[Element and text position data]

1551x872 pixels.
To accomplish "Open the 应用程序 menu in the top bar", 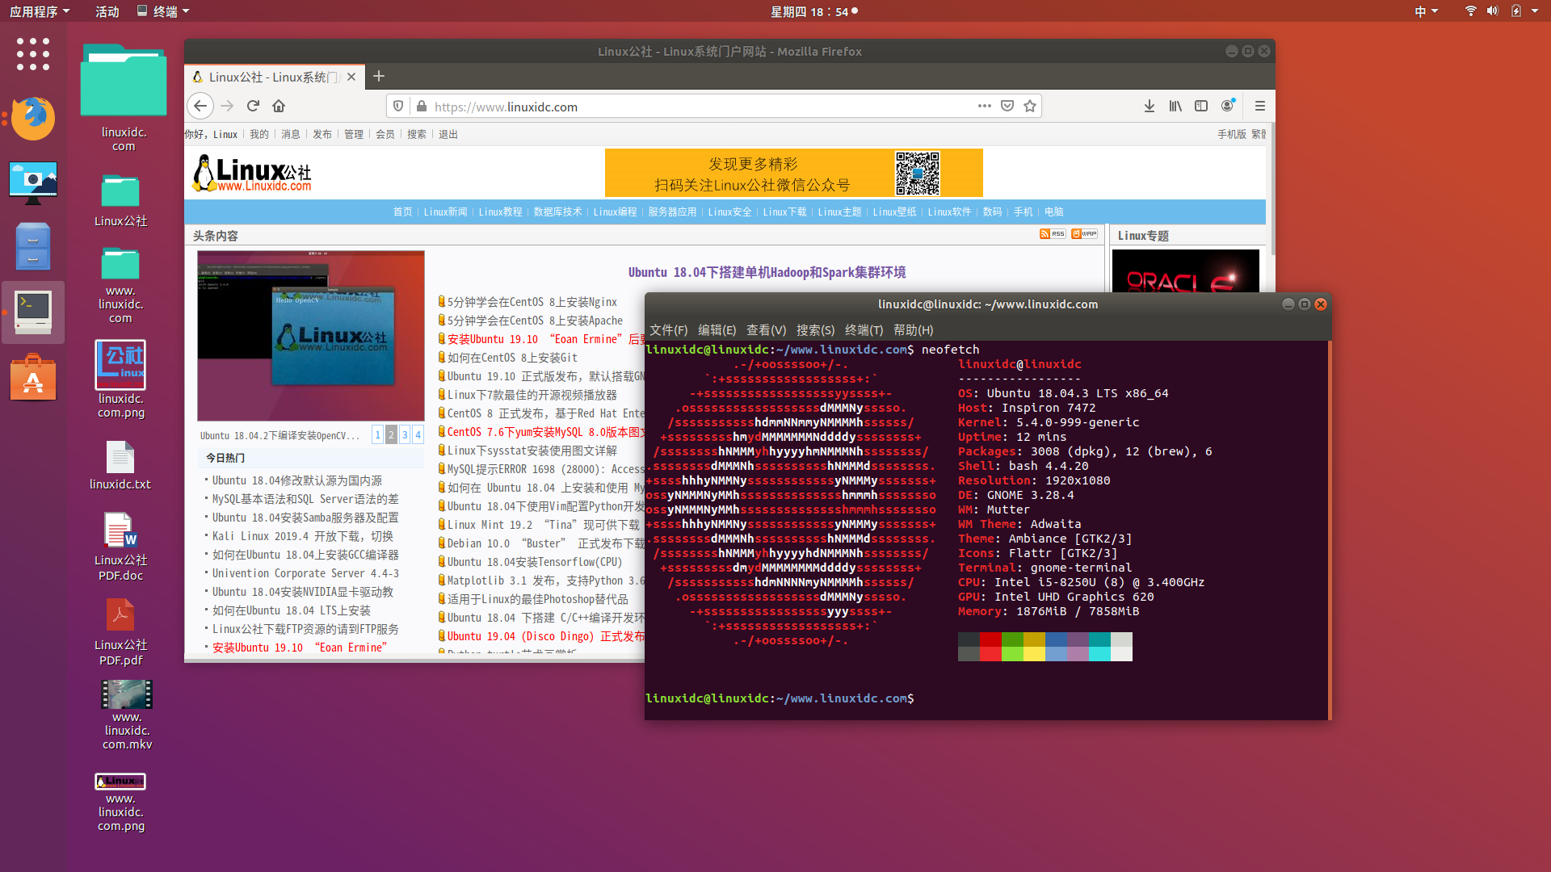I will coord(39,10).
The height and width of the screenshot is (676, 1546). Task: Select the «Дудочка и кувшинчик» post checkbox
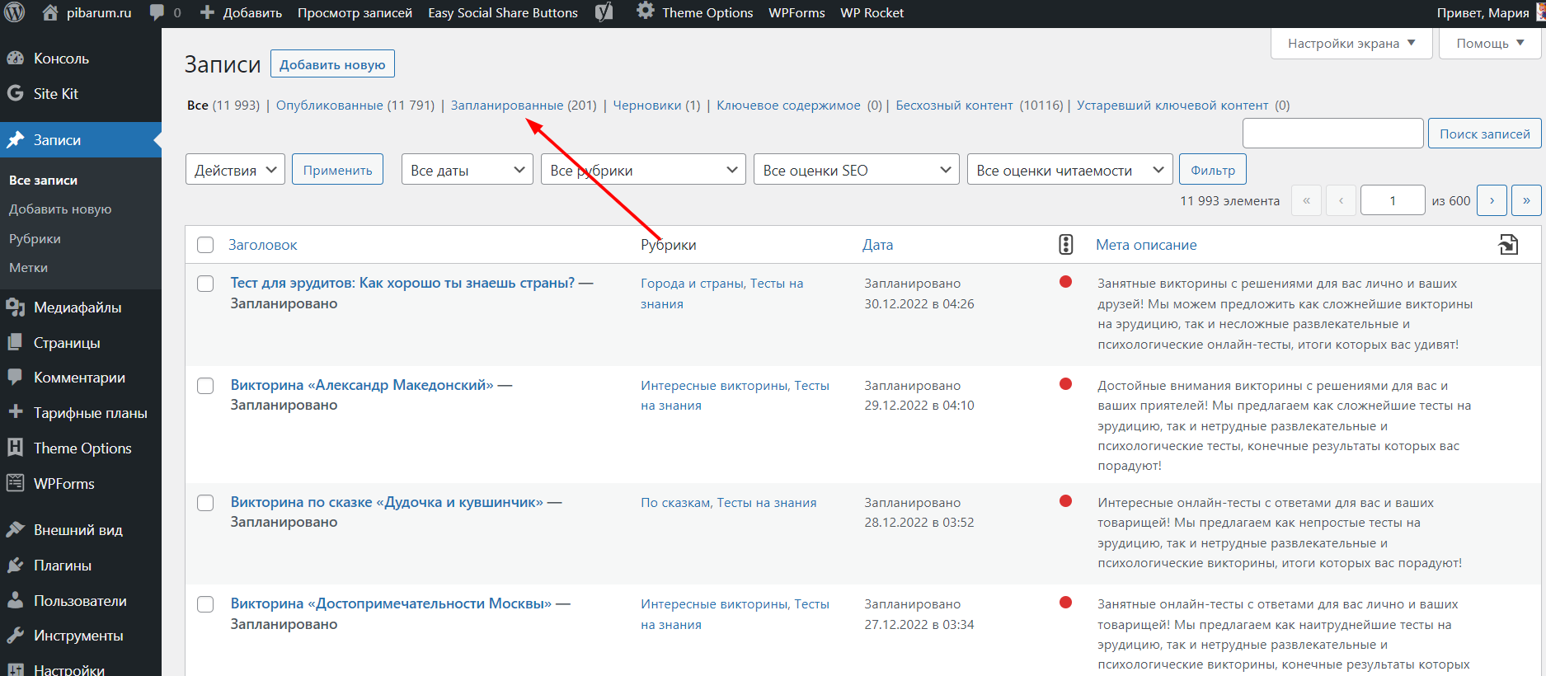[x=205, y=503]
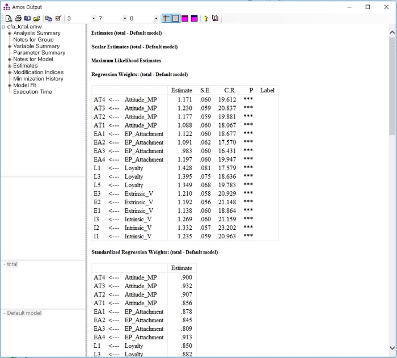This screenshot has width=397, height=358.
Task: Open the decimal places dropdown showing 3
Action: tap(94, 19)
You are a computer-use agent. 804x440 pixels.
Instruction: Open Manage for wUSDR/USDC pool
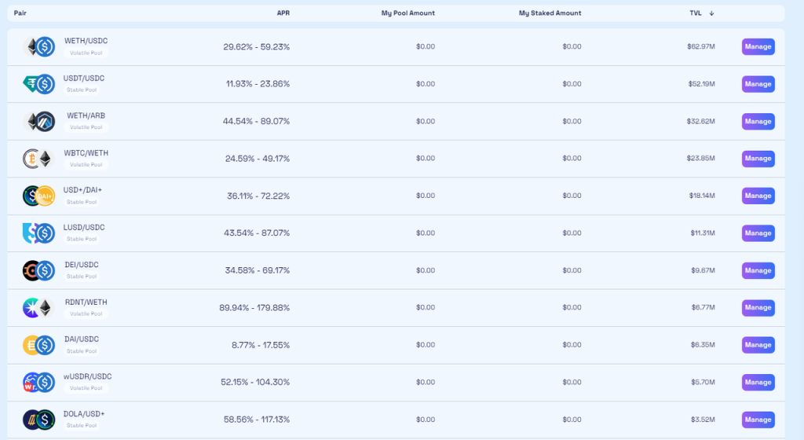click(x=758, y=383)
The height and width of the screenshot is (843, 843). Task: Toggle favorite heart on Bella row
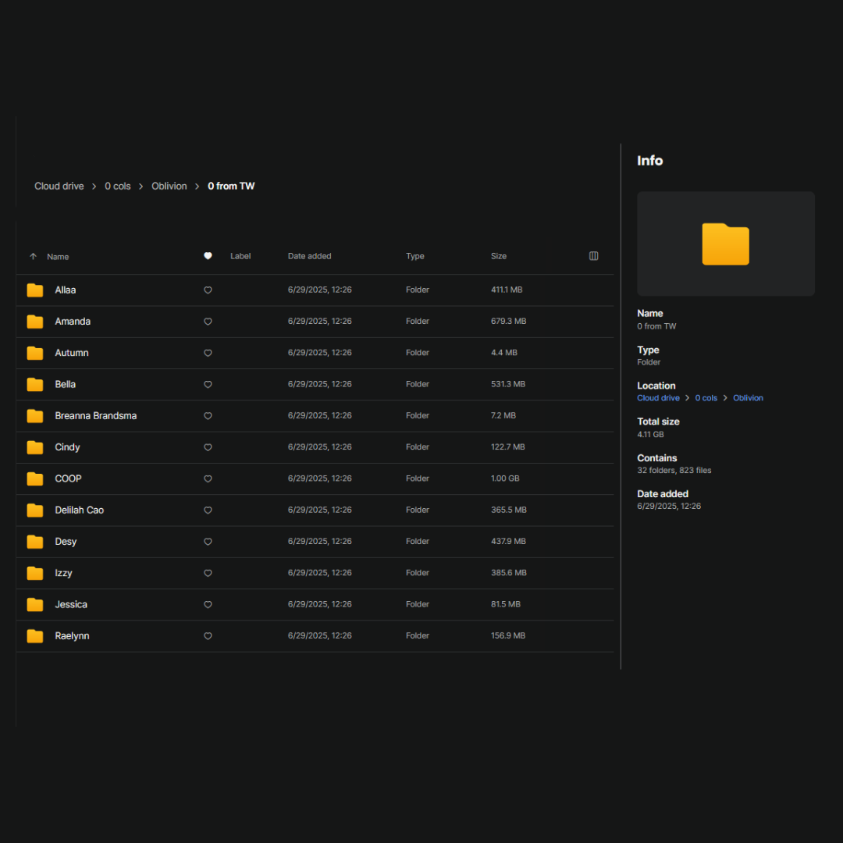[208, 385]
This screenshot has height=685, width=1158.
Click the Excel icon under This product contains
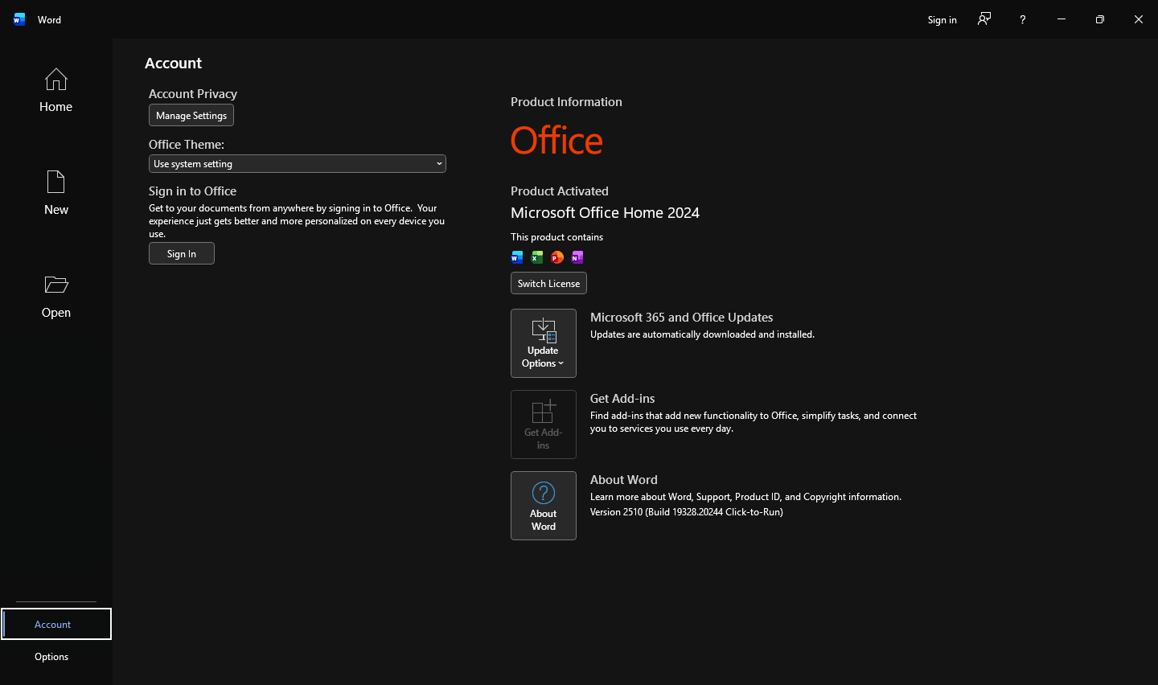pos(537,257)
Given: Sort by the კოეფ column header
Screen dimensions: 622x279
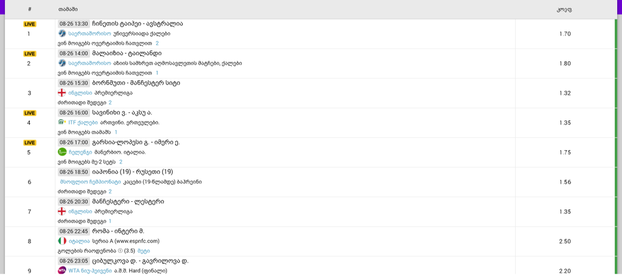Looking at the screenshot, I should (564, 10).
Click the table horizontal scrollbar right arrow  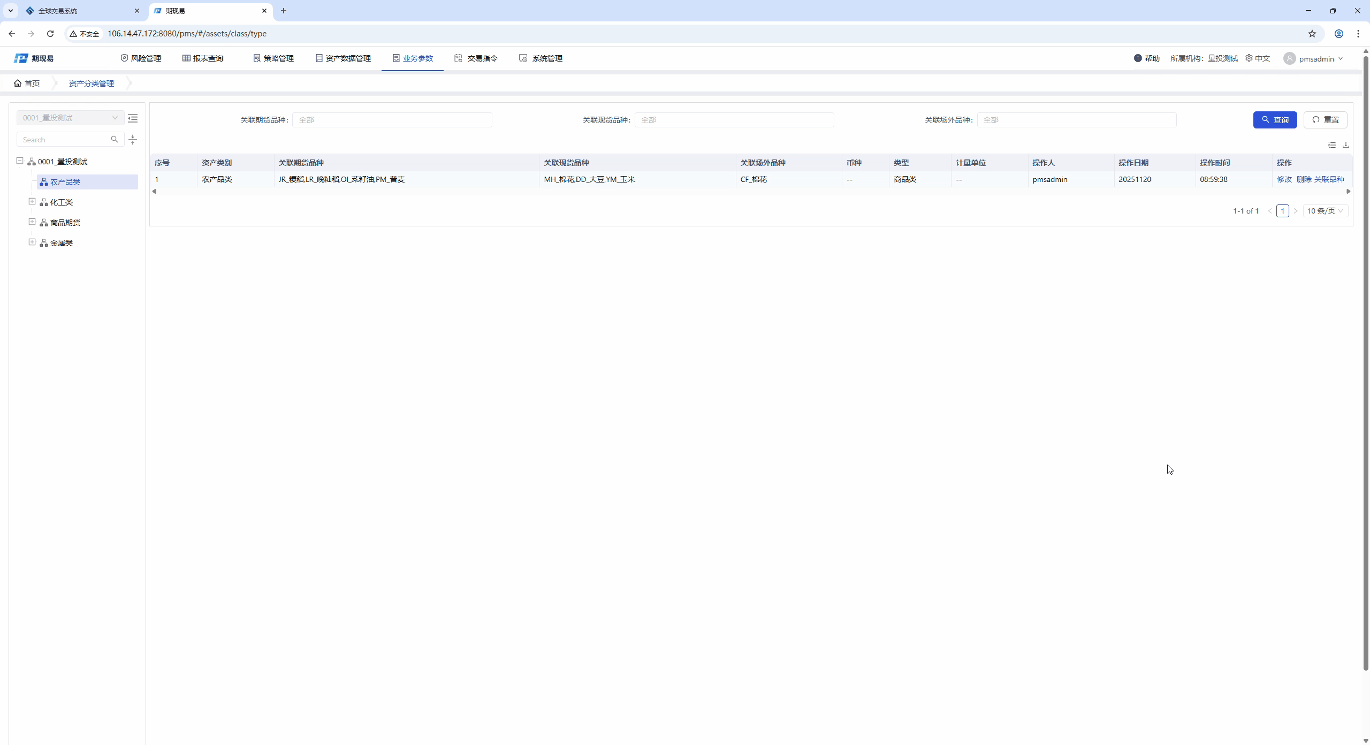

## Required work
Quote the lines from the one containing "Given: Sort by the კოეფ column header" through the end of the lines above, leaving the pictures out.

## Final answer
Given: Sort by the კოეფ column header
Screen dimensions: 622x279
Looking at the screenshot, I should (564, 10).
Click the table horizontal scrollbar right arrow  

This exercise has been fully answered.